-------- TRECHO DO TEXTO --------
O que é WCAG? Um breve histórico

A sigla, em si, significa Web Content Accessibility Guidelines — traduzida livremente como Diretrizes de Acessibilidade para Conteúdo na Web.

De forma rápida, o excelente designer e especialista em acessibilidade digital, Marcelo Sales - também fundador da Tudo é Acessibilidade -, definiu:

“A base fundamental para que você tenha produtos digitais verdadeiramente inclusivos e acessíveis”.

Como um breve histórico, posso contar que esse documento, a WCAG, surge em 1997 por meio de uma iniciativa da W3C, que cria o grupo de trabalho WAI — Iniciativa de Acessibilidade na Web. Dois anos depois, em 1999, o grupo publica a primeira versão do documento, a WCAG 1.0, com 14 diretrizes.

Em 2008, é publicada a WCAG 2.0, um documento muito mais extenso e detalhado que se tornou norma ISO — a ISO/IEC 40500 -, adotada internacionalmente por governos, pelo mercado e demais organizações.

Posteriormente, em 2018, foi publicada a última versão que introduziu grandes alterações ao documento: A WCAG 2.1 . Essa estendeu o trabalho da versão anterior e trouxe novas diretrizes para dispositivos móveis e outras interfaces táteis.

WCAG 2.2

— Certo. Agora vamos ao nosso primeiro assunto, finalmente:

No final de 2023, foi publicada a última versão do documento: A WCAG 2.2 — e ela já se tornou a recomendação da W3C. Ou seja, essas são as diretrizes mais atualizadas para cumprir com requisitos mínimos de acessibilidade na internet. Essa versão não só é a última, no sentido de “recente”, como, provavelmente, será a última atualização da WCAG 2.

Ela traz algumas mudanças, em comparação à anterior, mas mantém, de forma geral, a conformidade. Assim, plataformas que atendem diretrizes da versão 2.2 também estarão em conformidade com a 2.1 .

Web Content Accessibility Guidelines (WCAG) 2.2

Antes de prosseguirmos aqui, recomendo a leitura do Guia WCAG, produzido pelo Marcelo Sales — novamente citado aqui pelo excelente trabalho:

Guia WCAG | Guia de consulta rápida

O guia já está atualizado com os critérios novos, que vou detalhar. E, se você ainda não favoritou, no seu navegador, é a hora de fazê-lo.

— Além do que me alonguei aqui com o contexto, não devo detalhar muito sobre o que são as diretrizes e como funcionam. A ideia, daqui pra frente, é avançar mais rapidamente.

Novos critérios

A WCAG 2.2, de acordo com o documento, focou em melhorias de acessibilidade para três grupos principais:

  1. Pessoas com deficiências intelectuais;
  2. Pessoas com baixa visão;
  3. Pessoas com deficiências que usam dispositivos móveis.
--------
TAREFAS
• A. Transcreva o trecho do texto sobre a WCAG entre "Posteriormente, em 2018, foi" e "com a 2.1 .", inclusive.
• B. Dê sequência ao texto sobre a WCAG, começando logo após a última frase apresentada.
-------- DADOS COLETADOS --------
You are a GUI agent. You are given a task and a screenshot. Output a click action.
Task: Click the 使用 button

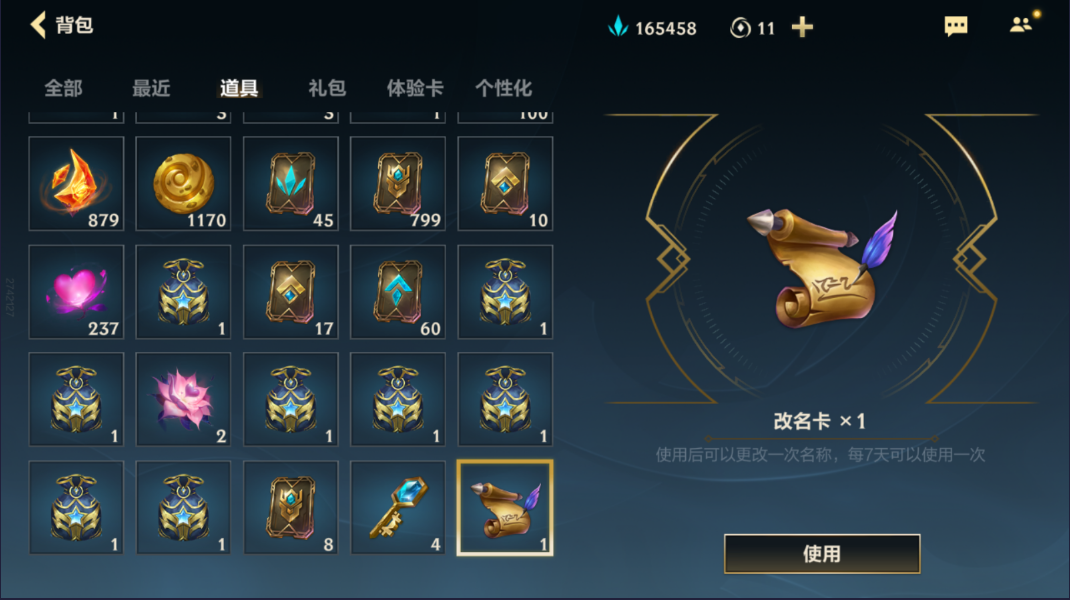[x=822, y=554]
--------
RESPOSTAS
• A.
Posteriormente, em 2018, foi publicada a última versão que introduziu grandes alterações ao documento: A WCAG 2.1 . Essa estendeu o trabalho da versão anterior e trouxe novas diretrizes para dispositivos móveis e outras interfaces táteis.

WCAG 2.2

— Certo. Agora vamos ao nosso primeiro assunto, finalmente:

No final de 2023, foi publicada a última versão do documento: A WCAG 2.2 — e ela já se tornou a recomendação da W3C. Ou seja, essas são as diretrizes mais atualizadas para cumprir com requisitos mínimos de acessibilidade na internet. Essa versão não só é a última, no sentido de “recente”, como, provavelmente, será a última atualização da WCAG 2.

Ela traz algumas mudanças, em comparação à anterior, mas mantém, de forma geral, a conformidade. Assim, plataformas que atendem diretrizes da versão 2.2 também estarão em conformidade com a 2.1 .

• B.
Essas melhorias se concretizaram na criação de 9 novos critérios.

A seguir, vou tentar descrever um pouco mais a estrutura do documento, e mostrar onde se encaixam os novos critérios.

É importante ressaltar que as ferramentas de testes de acessibilidade não implementam, plenamente, as verificações para os critérios da WCAG. Alguns critérios dependem, exclusivamente, de validação manual por uma pessoa especialista. Por isso, é importante a leitura e compreensão de cada um deles para testar manualmente e resolver possíveis problemas na sua aplicação.

Os novos critérios introduzidos na WCAG 2.2 são:

Princípio 2: OperávelOs componentes de interface de usuário e a navegação devem ser operáveis.
Diretriz 2.4 Navegável: Fornecer maneiras de ajudar os usuários a navegar, localizar conteúdos e determinar onde se encontram.

— — 2.4.11 Foco não obscurecido (Nível AA) e 2.4.12 (Nível AAA)
Quando um elemento recebe o foco do teclado, pelo menos uma parte dele deve permanecer visível e não oculta por outro conteúdo ou parte da interface. E no nível AAA, nenhum indicador de foco pode ficar oculto pelo seu conteúdo

— — 2.4.13 Aparência do Foco (Nível AAA)
Os indicadores de foco devem ter contraste de cores suficiente entre os estados focado e não focado e devem ter tamanho suficiente para serem claramente visíveis.

Diretriz 2.5 Modalidades de Entrada: Torna mais fácil para os usuários operar a funcionalidade por meio de várias entradas além do teclado.

— — 2.5.7 Movimentos de Arrasto (Nível AA)
Se alguma parte do seu site exigir um movimento de arrastar, forneça um meio alternativo de arrastar, como tocar ou clicar. Por exemplo, em vez de arrastar um mapa, a interface poderia oferecer botões que movem o mapa em uma direção específica.

— — 2.5.8 Tamanho do Alvo (Nível AA)
Todos os alvos interativos devem ter pelo menos 24×24 pixels. Isso pode incluir o espaçamento interno do elemento. Além disso, deve haver espaço suficiente entre os alvos.

Princípio 3: CompreensívelA informação e a operação da interface de usuário devem ser compreensíveis.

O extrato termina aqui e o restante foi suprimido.